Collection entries
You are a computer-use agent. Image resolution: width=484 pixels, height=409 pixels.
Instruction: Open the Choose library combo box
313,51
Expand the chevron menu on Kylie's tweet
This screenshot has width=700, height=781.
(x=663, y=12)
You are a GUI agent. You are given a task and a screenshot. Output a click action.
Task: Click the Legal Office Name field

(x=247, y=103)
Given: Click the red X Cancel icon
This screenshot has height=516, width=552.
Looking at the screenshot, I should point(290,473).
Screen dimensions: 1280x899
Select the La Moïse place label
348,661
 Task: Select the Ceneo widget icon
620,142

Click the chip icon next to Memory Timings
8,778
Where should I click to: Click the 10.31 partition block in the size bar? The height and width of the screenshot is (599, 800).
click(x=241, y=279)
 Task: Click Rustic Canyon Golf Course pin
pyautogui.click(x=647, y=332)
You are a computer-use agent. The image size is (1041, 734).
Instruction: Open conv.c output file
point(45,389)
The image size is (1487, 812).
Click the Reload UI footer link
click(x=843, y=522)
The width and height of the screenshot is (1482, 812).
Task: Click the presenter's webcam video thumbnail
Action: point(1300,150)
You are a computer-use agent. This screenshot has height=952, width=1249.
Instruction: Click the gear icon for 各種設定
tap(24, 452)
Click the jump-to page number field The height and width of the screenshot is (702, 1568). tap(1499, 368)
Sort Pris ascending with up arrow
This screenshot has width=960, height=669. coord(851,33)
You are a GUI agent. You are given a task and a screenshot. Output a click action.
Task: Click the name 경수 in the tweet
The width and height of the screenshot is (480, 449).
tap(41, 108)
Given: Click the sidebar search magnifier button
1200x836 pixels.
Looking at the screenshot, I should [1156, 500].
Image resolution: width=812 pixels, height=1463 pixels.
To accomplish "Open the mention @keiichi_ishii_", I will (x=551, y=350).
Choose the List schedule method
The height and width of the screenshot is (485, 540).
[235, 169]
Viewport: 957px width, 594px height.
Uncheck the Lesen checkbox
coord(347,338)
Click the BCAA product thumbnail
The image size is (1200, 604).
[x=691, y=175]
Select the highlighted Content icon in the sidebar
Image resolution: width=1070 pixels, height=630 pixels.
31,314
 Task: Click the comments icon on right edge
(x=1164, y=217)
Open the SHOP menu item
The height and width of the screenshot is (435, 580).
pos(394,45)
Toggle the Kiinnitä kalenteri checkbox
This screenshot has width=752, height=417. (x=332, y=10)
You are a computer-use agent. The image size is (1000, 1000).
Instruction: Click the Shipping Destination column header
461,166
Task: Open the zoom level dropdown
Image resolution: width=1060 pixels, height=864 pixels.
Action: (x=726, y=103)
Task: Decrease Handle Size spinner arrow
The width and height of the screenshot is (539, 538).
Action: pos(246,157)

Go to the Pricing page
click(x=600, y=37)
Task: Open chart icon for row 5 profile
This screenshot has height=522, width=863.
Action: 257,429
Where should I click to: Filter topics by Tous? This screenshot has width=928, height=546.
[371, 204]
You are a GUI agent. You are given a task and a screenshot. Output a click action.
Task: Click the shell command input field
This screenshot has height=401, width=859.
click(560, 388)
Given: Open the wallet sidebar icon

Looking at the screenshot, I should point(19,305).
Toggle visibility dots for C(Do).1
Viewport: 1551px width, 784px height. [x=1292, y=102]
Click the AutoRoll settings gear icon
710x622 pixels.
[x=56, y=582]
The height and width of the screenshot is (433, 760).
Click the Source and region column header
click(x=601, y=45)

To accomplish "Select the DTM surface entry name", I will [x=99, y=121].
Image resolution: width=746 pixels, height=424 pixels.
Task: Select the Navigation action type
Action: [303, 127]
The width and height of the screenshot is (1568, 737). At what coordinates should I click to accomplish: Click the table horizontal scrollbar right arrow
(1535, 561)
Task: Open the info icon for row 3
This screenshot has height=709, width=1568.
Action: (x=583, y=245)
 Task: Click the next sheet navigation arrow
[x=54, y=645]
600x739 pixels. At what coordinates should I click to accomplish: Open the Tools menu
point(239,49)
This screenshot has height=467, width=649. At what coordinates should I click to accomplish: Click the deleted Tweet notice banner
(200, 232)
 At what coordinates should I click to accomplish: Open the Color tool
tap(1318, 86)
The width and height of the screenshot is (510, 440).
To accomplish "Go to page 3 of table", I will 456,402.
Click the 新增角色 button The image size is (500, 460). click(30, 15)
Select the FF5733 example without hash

Your assignment:
Give back exactly the lines above starting at the line where "The image size is (1487, 812)." appears and ending at the line where "Viewport: 957px width, 594px height." appears, both included, with no other lines.

Written solution:
The image size is (1487, 812).
Click the Reload UI footer link
click(x=843, y=522)
The width and height of the screenshot is (1482, 812).
Task: Click the presenter's webcam video thumbnail
Action: point(1300,150)
You are a computer-use agent. This screenshot has height=952, width=1249.
Instruction: Click the gear icon for 各種設定
tap(24, 452)
Click the jump-to page number field The height and width of the screenshot is (702, 1568). tap(1499, 368)
Sort Pris ascending with up arrow
This screenshot has width=960, height=669. coord(851,33)
You are a GUI agent. You are given a task and a screenshot. Output a click action.
Task: Click the name 경수 in the tweet
The width and height of the screenshot is (480, 449).
tap(41, 108)
Given: Click the sidebar search magnifier button
1200x836 pixels.
Looking at the screenshot, I should [1156, 500].
Image resolution: width=812 pixels, height=1463 pixels.
To accomplish "Open the mention @keiichi_ishii_", I will (x=551, y=350).
Choose the List schedule method
The height and width of the screenshot is (485, 540).
[235, 169]
Viewport: 957px width, 594px height.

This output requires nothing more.